31. Next Permutation \ 33. Search in Rotated Sorted Array

next permutation
算法思想

实现

Search in Rotated Sorted Array

31. next permutation

算法思想

对当前排列从后向前扫描，找到一对为升序的相邻元素，记为i和j（i < j）。如果不存在这样一对为升序的相邻元素，则所有排列均已找到，算法结束；否则，重新对当前排列从后向前扫描，找到第一个大于i的元素k，交换i和k，然后对从j开始到结束的子序列反转，则此时得到的新排列就为下一个字典序排列。

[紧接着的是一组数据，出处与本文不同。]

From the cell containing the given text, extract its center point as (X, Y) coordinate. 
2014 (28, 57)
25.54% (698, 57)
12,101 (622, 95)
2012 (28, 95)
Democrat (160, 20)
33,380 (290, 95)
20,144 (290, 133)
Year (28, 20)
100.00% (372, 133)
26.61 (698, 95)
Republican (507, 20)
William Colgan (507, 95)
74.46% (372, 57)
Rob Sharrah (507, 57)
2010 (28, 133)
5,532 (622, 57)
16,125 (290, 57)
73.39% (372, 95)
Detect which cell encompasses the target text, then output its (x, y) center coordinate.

这种方式实现得到的所有排列是按字典序有序的，这也是C++ STL算法next_permutation的思想。

实现

class Solution {
public:
void nextPermutation(vector<int>& nums) {
int nums_len = nums.size() - 1;

int ind, stop_point = -1;
for(ind = nums_len; ind > 0; ind--) {
if(nums[ind-1] < nums[ind]) {
stop_point = ind;
break;
}
}

if(ind >= 1) {
int bigger_num = nums_len;
while(nums[bigger_num] <= nums[ind-1]) {
bigger_num--;
}
int tmp = nums[bigger_num];
nums[bigger_num] = nums[ind-1];
nums[ind-1] = tmp;
reverse(nums.begin() + ind, nums.end());
}
else {
reverse(nums.begin(),  nums.end());
}

}
};

33. Search in Rotated Sorted Array

首先是O(n)的做法，这个当然是比较差的。

class Solution {
public:
int search(vector<int>& nums, int target) {
int nums_len = nums.size() - 1;

for(int i = 0; i <= nums_len; i++) {
if(nums[i] == target)
return i;
}

return -1;
}
};

然后是O(logN)：这个的速度还不如上面那个，估计是用了假的测试集（测试集比较短）

class Solution {
public:
int search(vector<int>& nums, int target) {
int n = nums.size();

int lo=0, hi=n-1;
// find the index of the smallest value using binary search.
// Loop will terminate since mid < hi, and lo or hi will shrink by at least 1.
// Proof by contradiction that mid < hi: if mid==hi, then lo==hi and loop would have been terminated.
while(lo < hi){
int mid=(lo+hi)/2;
if(nums[mid] > nums[hi])  lo=mid+1;
else hi=mid;
}

// lo==hi is the index of the smallest value and also the number of places rotated.
int rot=lo;
lo=0;hi=n-1;

// The usual binary search and accounting for rotation.
while(lo<=hi){
int mid=(lo+hi)/2;
int realmid=(mid+rot)%n;
if(nums[realmid]==target) return realmid;
if(nums[realmid]<target) lo=mid+1;
else hi=mid-1;
}
return -1;
}
};